» **PROBLEM DESCRIPTION**: Exactly reproduce the lines from the one containing "CASTRO, Fábio Fonseca de (90, 618)" through the last line of the data, both ends included, leaving out pictures.

» **DATA RECORDS**:
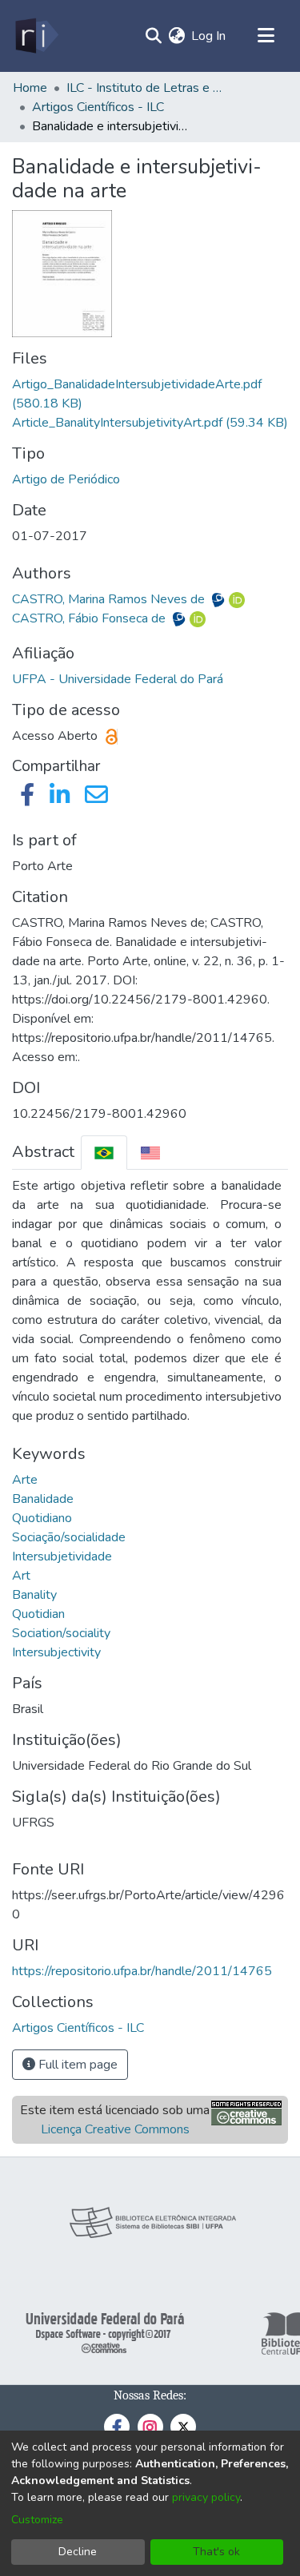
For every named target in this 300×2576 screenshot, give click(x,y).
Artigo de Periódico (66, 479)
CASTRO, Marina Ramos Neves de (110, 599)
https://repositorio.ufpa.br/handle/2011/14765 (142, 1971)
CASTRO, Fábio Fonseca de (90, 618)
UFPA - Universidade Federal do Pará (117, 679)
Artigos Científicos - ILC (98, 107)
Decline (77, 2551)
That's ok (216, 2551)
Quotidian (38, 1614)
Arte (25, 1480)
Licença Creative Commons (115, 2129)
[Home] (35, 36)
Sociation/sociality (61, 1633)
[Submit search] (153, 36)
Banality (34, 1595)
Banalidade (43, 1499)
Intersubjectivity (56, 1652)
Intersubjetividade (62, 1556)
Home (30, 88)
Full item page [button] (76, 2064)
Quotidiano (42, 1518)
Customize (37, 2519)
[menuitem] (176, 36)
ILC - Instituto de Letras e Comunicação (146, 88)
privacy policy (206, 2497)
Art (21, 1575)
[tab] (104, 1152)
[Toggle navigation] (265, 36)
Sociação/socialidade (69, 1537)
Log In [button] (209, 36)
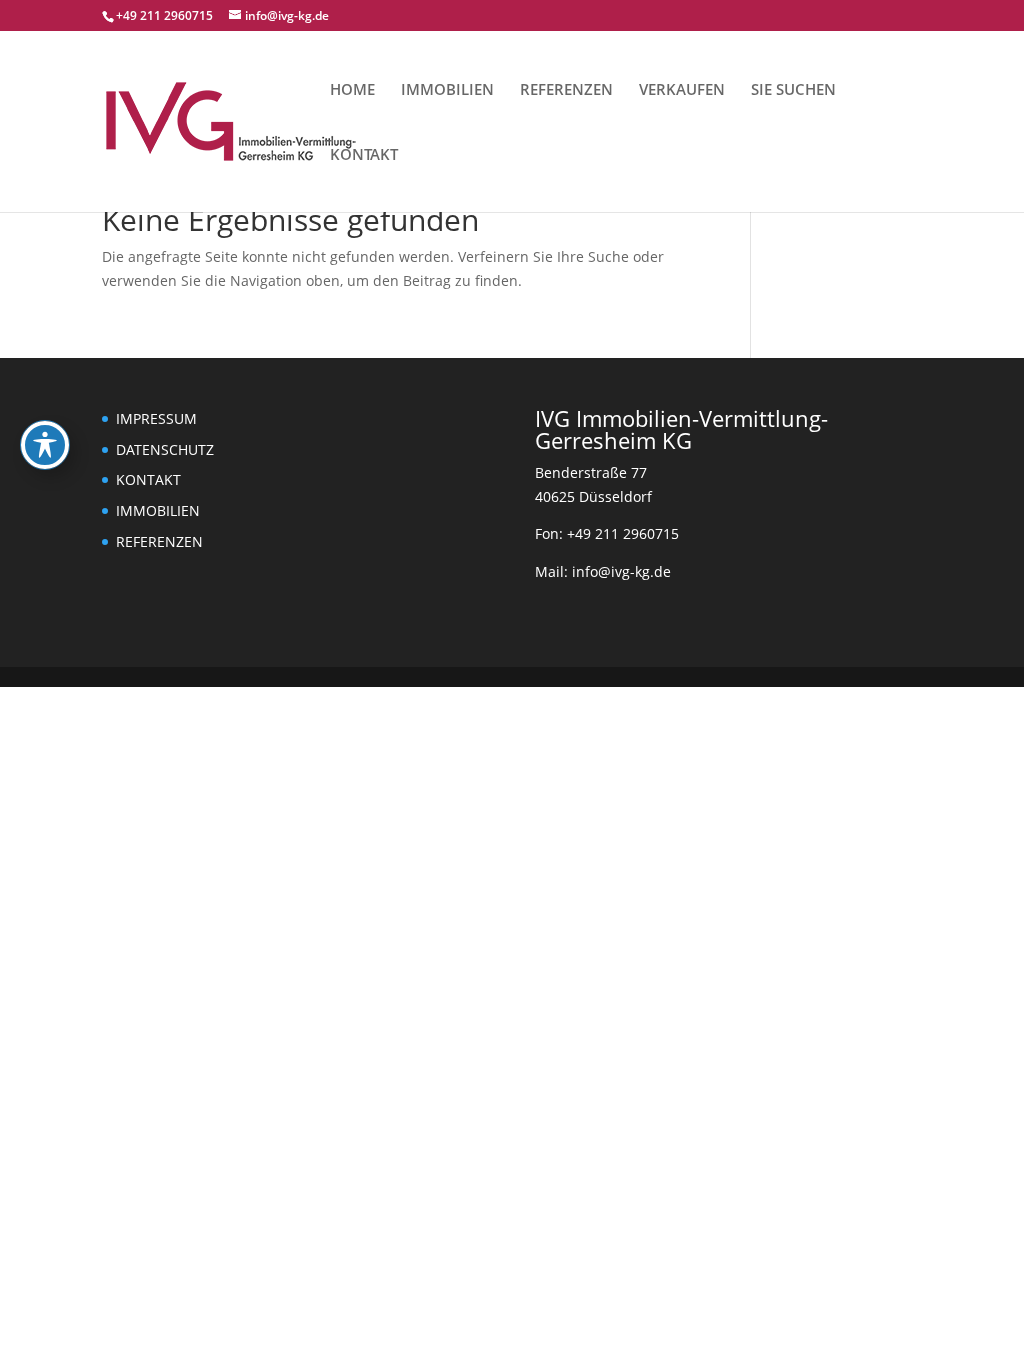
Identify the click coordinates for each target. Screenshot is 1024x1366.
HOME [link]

» **RESPONSE BOX**:
CASTRO, Fábio Fonseca de (90, 618)
UFPA - Universidade Federal do Pará (117, 679)
Artigos Científicos - ILC (98, 107)
Decline (77, 2551)
That's ok (216, 2551)
Quotidian (38, 1614)
Arte (25, 1480)
Licença Creative Commons (115, 2129)
[Home] (35, 36)
Sociation/sociality (61, 1633)
[Submit search] (153, 36)
Banality (34, 1595)
Banalidade (43, 1499)
Intersubjectivity (56, 1652)
Intersubjetividade (62, 1556)
Home (30, 88)
Full item page [button] (76, 2064)
Quotidiano (42, 1518)
Customize (37, 2519)
[menuitem] (176, 36)
ILC - Instituto de Letras e Comunicação (146, 88)
privacy policy (206, 2497)
Art (21, 1575)
[tab] (104, 1152)
[Toggle navigation] (265, 36)
Sociação/socialidade (69, 1537)
Log In [button] (209, 36)
Identify the click coordinates for each target. Screenshot is 1024x1366.
HOME [link]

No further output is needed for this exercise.